At the same time, it turns out that apparently only a few livestock keepers in the Altmühltal have taken precautions. For a few days now, livestock tears have been increasing in the Eichstätt and Neuburg-Schrobenhausen districts. “It feels like the wolf strikes somewhere here every other day,” says sheep farmer René Gomringer, who keeps a herd of around 30 animals near Beilngries. At the State Office for the Environment (LfU), which is responsible for wolf monitoring in Bavaria, they currently have three suspected cases. This means that the genetic evidence is still pending, but otherwise everything points to a wolf attack.

The first happened a week and a half ago in a fallow deer enclosure. An adult animal and a calf fell victim to him, and four fallow deer have been lost since the attack. The following night a flock of sheep was attacked in a pasture. Four sheep were dead, two have disappeared. The third attack involving a dead sheep occurred earlier this week between the Irgertsheim district of Ingolstadt and the town of Bergheim (Neuburg-Schrobenhausen district).

As different as the attacks and as great as the suffering for the owners of the animals may be, they have one thing in common: neither the fallow deer nor the two flocks of sheep were protected against wolf attacks. The LfU and the State Association for the Protection of Birds (LBV) have now pointed this out. And the Office for Food, Agriculture and Forestry (AELF) in Ingolstadt-Pfaffenhofen ad Ilm has it Süddeutsche Zeitung confirmed. “Wherever we have promoted appropriate herd protection, nothing has happened so far,” said the responsible employee.

It’s bitter, but it’s obviously the case: “Many of us scold the wolf, but they don’t do anything to protect their animals,” says sheep farmer Gomringer. The agricultural engineer should know. For many years he was the managing director of the Bavarian sheep farmers’ association and for that reason alone he was intensively involved with the return of wolves to Bavaria. In his retirement he is now involved as a consultant in matters of livestock protection.

The Free State finances the construction of fences

According to Gomringer, it cannot be due to a lack of knowledge. “If there is a lecture or an information event, then they are well attended,” he says. “Up to 300 people come.” The district office and other authorities would have informed the livestock owners again and again. The LBV man Andreas von Lindeiner reminds that the AELF Ingolstadt-Pfaffenhofen had already written in August 2021 to its information offers on the subject of wolves. “But by no means all pet owners have accepted these offers,” says Lindeiner. “So it had to come to attacks.”

The authorities do not just leave it at information. Instead, the Free State also pays lavish grants to shepherds and other livestock farmers who want to protect their livestock effectively from wolves. The investment costs for wolf-deterring fences are even covered in full. “And even if a sheep farmer with his pastures is outside the development area, he can upgrade his existing electrical networks with little money,” says Gomringer. This is only a little more difficult with game animals.
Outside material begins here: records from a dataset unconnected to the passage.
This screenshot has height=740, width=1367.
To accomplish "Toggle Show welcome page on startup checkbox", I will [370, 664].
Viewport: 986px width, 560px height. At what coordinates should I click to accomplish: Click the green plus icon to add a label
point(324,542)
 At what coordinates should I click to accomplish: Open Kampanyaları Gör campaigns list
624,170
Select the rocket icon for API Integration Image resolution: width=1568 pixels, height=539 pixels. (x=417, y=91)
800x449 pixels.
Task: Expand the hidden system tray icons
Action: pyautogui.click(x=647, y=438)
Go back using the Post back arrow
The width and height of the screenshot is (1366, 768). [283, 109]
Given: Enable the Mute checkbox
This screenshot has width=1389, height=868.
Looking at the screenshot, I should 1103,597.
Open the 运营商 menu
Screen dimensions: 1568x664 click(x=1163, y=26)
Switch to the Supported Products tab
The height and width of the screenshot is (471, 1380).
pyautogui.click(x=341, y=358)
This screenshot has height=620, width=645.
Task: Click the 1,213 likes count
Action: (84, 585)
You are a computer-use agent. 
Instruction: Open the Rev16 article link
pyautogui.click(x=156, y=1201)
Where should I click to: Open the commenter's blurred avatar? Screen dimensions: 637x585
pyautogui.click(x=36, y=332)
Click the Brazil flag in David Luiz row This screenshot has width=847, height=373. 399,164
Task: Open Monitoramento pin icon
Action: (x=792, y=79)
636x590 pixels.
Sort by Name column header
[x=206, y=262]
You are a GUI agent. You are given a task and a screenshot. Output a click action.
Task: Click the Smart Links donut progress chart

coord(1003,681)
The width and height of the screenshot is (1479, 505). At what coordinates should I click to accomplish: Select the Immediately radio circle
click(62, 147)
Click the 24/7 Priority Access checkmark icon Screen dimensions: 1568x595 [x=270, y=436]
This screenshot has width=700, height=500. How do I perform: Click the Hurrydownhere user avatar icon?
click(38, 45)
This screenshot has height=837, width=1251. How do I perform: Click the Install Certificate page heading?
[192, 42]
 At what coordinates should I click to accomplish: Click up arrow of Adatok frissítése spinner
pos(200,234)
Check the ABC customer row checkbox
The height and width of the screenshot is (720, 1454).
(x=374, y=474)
The question remains why the livestock owners in the Altmühtal do so little to protect their animals? “They rely on the wolves being shot down at some point,” says Gomringer. That’s not going to happen, at least not anytime soon. Because the specifications of the new Bavarian wolf ordinance, which is intended to facilitate such killings, expressly do not apply to the Altmühltal and many other regions in Bavaria.

On the one hand, there has been no immediate danger to people from the attacks, at least so far. The Eichstätt District Administrator Alexander Anetsberger (CSU) explained this in BR at the beginning of August. But such is the top criterion for a wolf kill. The same applies to the second criterion. According to this, the attacks must take place in a non-protectable grazing area. So far, many pastures and alps in the Upper Bavarian and Allgäu mountains have been classified as such, where the mountain pastures are often so steep that, according to the state government, they cannot be fenced off. The specification does not apply to the rest of Bavaria and thus the Altmühltal.

Although there is little chance that wolves from the Eichstätt pack can be shot down quickly and legally, there are always politicians who nurture the hope of animal owners that the so-called removals will be made easier. The Secretary of State for Economic Affairs and former Neuburg-Schrobenhausen District Administrator Roland Weigert (free voters), who is also a passionate hunter, just recently pleaded in a local newspaper for the strictly protected animals to be included in the hunting law and for professional management.